Pour Marceline, tout ne s’arrête pas en si bon chemin. Elle identifie les femmes et les filles victimes et survivantes de violences pour mener avec elles différentes activités telles que des prises en charge sanitaire, psychosociale et juridique, des visites à domicile et l’animation de groupes de parole. Et ce, tout en leur donnant une formation professionnelle en teinture, tissage et tricotage de pagnes traditionnels dans son centre de formation, devenue opérationnel aujourd’hui grâce au soutien d’Oxfam.
C’est avec satisfaction qu’elle en voit déjà les bénéfices : « les femmes des groupements féminins impliquées dans le projet intègrent les activités de défense de droits des femmes dans leurs activités quotidiennes.»

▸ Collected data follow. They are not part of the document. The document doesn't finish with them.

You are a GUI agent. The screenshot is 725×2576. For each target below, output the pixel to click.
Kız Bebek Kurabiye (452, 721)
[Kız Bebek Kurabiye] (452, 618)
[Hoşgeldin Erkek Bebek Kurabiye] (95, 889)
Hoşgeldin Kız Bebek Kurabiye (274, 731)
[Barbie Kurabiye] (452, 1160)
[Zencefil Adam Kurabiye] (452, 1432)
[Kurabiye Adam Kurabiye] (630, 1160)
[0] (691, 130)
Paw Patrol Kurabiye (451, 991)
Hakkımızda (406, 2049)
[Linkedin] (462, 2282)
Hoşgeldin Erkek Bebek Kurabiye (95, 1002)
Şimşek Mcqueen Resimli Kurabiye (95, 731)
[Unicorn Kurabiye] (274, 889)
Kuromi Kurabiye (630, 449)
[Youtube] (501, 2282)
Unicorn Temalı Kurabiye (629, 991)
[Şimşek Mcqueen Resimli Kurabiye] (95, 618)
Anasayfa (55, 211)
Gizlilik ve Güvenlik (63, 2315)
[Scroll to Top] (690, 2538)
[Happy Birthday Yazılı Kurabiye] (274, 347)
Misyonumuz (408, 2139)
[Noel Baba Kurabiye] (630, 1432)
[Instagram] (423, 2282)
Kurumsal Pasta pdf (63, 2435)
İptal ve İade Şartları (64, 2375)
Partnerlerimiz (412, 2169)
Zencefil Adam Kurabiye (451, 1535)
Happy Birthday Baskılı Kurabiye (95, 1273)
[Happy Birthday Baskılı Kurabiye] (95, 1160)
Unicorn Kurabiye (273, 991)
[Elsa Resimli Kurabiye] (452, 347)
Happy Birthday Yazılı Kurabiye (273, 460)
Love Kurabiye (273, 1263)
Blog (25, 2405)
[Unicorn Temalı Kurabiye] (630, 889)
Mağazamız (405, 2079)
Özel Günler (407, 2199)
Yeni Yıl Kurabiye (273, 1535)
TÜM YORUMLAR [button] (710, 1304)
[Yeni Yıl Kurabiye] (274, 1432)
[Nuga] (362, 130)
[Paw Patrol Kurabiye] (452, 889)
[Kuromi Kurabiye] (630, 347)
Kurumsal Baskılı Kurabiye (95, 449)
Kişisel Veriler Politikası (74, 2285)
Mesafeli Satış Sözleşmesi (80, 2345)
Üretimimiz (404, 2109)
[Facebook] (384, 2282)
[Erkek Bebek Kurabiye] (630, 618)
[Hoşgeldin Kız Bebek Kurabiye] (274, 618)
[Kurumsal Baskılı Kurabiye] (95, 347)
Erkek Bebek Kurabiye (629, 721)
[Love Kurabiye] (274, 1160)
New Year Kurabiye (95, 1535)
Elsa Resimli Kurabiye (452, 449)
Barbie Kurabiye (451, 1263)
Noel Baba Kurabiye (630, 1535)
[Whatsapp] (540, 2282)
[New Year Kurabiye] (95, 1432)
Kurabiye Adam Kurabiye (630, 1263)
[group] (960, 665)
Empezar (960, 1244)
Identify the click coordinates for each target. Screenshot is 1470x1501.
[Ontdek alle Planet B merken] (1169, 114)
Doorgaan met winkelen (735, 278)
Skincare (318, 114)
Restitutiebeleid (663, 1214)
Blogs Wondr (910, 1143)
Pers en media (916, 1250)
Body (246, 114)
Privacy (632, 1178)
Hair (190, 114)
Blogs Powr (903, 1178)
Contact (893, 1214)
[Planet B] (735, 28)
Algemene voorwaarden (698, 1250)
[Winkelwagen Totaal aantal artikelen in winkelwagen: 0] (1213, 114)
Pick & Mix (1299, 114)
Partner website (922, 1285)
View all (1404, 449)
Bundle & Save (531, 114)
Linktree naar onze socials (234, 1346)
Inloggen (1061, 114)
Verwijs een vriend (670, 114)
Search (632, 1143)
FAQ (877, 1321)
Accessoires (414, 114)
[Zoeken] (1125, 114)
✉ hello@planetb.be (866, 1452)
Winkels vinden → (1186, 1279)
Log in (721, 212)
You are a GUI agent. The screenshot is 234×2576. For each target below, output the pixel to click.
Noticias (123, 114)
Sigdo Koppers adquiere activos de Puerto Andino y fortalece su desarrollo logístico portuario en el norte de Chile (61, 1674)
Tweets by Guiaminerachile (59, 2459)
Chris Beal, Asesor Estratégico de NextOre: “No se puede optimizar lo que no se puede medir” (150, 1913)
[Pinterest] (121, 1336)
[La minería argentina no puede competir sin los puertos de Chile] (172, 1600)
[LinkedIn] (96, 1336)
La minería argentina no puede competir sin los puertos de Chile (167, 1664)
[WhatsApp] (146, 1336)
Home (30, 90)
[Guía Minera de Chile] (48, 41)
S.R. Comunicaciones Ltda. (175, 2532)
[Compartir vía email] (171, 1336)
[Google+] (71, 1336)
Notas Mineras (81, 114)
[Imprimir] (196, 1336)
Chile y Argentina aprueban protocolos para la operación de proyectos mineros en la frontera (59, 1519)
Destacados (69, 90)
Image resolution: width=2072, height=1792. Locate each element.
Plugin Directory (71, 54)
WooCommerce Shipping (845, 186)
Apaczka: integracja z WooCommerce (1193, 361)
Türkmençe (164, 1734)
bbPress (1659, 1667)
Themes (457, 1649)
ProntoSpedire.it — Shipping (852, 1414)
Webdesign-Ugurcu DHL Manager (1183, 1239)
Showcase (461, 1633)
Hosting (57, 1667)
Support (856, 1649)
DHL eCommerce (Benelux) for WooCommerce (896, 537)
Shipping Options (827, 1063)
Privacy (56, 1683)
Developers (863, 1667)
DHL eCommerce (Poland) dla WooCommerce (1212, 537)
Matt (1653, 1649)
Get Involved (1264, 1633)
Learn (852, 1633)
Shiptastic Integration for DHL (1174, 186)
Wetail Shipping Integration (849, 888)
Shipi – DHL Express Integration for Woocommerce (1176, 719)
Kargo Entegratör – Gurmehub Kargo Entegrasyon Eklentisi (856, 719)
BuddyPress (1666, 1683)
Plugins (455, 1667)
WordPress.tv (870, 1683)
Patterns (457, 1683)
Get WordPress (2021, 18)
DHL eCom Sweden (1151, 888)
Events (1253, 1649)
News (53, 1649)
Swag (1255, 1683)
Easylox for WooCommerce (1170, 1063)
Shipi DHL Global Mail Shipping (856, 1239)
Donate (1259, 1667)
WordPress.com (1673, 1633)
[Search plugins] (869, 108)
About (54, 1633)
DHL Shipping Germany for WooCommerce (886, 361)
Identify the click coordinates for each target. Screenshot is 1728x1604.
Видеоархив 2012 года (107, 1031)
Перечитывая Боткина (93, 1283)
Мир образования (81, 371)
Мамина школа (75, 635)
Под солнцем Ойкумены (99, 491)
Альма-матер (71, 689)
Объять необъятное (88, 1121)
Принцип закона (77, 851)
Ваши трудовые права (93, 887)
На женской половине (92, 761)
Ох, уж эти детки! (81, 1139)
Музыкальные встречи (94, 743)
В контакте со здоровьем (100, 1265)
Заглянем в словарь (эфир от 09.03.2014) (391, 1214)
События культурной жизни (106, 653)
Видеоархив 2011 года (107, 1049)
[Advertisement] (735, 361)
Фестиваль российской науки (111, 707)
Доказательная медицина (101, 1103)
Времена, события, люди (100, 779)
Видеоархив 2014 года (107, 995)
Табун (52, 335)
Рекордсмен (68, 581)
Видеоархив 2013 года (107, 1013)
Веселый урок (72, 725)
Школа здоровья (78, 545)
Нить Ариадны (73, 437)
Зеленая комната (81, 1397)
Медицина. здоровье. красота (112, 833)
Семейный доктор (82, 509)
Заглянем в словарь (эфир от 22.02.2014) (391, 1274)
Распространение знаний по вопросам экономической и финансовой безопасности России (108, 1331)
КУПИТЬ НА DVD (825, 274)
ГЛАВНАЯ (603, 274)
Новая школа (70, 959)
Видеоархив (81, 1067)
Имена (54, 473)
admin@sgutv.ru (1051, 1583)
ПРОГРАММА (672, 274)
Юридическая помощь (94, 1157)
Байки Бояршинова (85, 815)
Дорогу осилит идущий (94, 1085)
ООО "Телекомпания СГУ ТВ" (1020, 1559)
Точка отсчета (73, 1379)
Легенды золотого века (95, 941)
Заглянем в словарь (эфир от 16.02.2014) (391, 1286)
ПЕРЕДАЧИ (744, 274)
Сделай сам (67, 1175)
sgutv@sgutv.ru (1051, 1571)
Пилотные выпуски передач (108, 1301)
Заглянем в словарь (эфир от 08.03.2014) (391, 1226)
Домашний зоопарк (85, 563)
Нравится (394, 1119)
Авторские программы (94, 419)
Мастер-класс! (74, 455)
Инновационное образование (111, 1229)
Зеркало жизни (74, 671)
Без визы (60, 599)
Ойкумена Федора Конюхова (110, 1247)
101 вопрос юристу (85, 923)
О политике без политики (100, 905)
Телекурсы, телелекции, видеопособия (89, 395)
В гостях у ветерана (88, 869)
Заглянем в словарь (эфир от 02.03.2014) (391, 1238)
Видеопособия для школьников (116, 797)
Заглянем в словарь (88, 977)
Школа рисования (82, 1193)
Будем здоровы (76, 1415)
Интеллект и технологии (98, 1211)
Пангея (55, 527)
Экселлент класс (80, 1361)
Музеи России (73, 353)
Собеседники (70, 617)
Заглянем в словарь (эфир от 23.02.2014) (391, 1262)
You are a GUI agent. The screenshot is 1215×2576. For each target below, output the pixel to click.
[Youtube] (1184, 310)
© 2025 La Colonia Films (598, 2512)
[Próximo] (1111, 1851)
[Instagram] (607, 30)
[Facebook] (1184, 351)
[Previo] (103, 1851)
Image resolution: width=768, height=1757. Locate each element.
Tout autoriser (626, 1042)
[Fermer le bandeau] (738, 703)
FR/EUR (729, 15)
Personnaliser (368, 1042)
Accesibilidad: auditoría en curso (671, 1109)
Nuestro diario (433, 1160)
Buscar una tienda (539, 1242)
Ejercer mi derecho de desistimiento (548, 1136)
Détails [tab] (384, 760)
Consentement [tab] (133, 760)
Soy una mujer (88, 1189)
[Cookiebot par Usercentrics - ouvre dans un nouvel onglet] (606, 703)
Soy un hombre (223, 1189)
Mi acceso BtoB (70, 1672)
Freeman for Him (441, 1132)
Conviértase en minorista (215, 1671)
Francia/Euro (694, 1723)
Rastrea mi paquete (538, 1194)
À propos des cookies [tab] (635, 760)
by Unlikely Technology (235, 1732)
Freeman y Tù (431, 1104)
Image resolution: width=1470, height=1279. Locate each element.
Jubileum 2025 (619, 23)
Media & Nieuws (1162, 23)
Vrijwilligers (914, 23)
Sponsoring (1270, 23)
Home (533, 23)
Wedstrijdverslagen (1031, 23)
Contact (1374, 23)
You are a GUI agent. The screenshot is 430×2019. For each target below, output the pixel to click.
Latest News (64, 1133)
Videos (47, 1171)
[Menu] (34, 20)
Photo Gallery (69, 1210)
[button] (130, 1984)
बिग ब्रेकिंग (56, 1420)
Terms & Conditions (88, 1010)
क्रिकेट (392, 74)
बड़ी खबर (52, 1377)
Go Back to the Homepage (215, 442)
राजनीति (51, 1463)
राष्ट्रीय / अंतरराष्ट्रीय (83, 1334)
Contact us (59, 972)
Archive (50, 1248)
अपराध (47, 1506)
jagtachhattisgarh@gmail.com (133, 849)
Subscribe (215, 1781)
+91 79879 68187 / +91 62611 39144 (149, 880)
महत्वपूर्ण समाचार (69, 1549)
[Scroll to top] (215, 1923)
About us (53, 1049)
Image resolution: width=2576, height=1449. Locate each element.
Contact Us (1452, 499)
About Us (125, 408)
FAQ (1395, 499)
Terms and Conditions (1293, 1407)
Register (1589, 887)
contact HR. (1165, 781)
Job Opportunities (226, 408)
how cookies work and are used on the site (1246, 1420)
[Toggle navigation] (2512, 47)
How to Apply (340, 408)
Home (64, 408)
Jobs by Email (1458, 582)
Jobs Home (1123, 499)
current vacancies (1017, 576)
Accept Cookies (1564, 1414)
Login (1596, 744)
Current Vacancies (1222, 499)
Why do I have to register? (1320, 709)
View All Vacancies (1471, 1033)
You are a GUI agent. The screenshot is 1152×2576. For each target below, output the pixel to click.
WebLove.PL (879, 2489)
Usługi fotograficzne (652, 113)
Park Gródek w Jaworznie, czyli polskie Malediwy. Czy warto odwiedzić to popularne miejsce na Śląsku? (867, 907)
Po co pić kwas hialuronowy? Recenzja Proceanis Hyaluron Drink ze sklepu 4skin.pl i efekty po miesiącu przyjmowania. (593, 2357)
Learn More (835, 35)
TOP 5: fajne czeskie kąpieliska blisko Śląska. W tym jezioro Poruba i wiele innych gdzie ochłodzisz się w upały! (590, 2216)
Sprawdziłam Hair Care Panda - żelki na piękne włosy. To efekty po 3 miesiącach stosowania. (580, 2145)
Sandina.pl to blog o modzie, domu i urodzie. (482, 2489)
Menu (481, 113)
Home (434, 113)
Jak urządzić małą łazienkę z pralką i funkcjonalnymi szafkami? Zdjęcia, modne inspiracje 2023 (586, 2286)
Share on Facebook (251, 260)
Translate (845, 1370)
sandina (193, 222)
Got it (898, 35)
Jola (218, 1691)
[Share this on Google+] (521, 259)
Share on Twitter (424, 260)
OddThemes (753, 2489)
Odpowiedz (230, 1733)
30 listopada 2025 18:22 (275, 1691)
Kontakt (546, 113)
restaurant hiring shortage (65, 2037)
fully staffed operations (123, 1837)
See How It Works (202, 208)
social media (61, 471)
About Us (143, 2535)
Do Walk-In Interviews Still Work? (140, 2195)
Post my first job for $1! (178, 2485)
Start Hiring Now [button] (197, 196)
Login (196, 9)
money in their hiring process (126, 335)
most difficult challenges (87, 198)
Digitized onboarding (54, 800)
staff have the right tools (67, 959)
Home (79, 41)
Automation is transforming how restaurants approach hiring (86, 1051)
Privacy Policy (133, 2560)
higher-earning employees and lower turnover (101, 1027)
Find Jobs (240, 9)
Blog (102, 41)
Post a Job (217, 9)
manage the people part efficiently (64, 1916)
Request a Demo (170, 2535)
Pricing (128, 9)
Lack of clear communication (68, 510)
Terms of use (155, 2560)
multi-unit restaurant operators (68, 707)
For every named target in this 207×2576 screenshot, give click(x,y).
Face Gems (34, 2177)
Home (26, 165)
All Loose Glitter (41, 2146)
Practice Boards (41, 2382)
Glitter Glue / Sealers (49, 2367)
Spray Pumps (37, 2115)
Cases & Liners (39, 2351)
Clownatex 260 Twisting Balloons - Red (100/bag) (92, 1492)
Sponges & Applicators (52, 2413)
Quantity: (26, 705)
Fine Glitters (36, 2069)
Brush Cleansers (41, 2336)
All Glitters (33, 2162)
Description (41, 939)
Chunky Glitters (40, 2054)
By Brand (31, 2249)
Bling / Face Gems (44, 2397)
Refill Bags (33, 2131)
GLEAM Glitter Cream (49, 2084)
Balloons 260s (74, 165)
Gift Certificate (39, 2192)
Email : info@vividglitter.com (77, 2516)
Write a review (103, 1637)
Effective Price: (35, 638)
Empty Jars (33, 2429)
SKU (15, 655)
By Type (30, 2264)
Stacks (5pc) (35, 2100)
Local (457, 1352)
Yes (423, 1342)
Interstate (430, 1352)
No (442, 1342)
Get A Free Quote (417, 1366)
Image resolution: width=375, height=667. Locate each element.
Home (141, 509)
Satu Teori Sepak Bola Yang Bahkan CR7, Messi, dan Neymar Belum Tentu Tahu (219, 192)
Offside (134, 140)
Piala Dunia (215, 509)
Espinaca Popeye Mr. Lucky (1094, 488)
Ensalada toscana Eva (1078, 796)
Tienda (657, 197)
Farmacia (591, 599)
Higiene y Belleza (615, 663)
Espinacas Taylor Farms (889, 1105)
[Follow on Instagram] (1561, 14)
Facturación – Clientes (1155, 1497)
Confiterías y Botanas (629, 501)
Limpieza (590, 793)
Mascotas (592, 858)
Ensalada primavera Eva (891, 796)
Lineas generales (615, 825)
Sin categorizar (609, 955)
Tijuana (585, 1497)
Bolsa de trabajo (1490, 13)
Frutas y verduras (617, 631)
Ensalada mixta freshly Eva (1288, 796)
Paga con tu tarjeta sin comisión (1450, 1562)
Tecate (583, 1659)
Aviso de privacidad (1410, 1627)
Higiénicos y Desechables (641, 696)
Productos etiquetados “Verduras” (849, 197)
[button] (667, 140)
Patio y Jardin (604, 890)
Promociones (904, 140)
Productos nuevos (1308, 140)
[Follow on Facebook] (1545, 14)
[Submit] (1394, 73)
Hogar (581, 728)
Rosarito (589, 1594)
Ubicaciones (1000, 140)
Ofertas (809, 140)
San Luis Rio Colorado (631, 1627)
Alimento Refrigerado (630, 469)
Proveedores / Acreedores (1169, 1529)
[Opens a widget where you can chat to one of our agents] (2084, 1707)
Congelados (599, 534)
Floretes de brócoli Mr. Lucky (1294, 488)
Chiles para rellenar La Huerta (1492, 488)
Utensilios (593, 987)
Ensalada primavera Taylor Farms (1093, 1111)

Tout ce combat, Marceline le mène par amour pour ses sœurs, ses filles, ses mères, victimes de violences. « Je désire qu’elles prennent conscience des types de violences et les sanctions prévues par la loi » termine-t-elle. L’engagement de Marceline lui a valu des reconnaissances de mérite dans son pays et lui a permis de participer à des rencontres de haut niveau.
Selon le rapport sur le développement humain en Afrique, les inégalités de genre, les violences faites aux femmes et aux filles (VFFF) et les opportunités manquées d’inclusions sociales, économiques et politiques des femmes et des filles nuisent au potentiel de développement des pays et compromettent l’atteinte des objectifs de développement durable (PNUD, 2016). Dans ce contexte, Oxfam au Burkina met en œuvre le projet « Voix et leadership des femmes », financé par Affaires mondiales Canada. Le projet vise à aider les organisations et mouvements locaux de femmes à renforcer leur gestion et leur viabilité, de même qu’à renforcer le pouvoir des femmes et des filles, afin qu’elles jouissent de leurs droits humains dans un monde plus égalitaire. Le projet vise également à accroître l’efficacité des plateformes, des réseaux et des alliances de défense des droits des femmes au niveau infranational, national et international, afin de faire changer les politiques sexospécifiques et contribuer à leur mise en œuvre. Le projet à terme doit financer 62 organisations de défenses des droits des femmes pour une durée de 5 ans (mars 2019 à mars 2024) et doit atteindre directement 16 800 bénéficiaires, dont 10 920 femmes et jeunes femmes.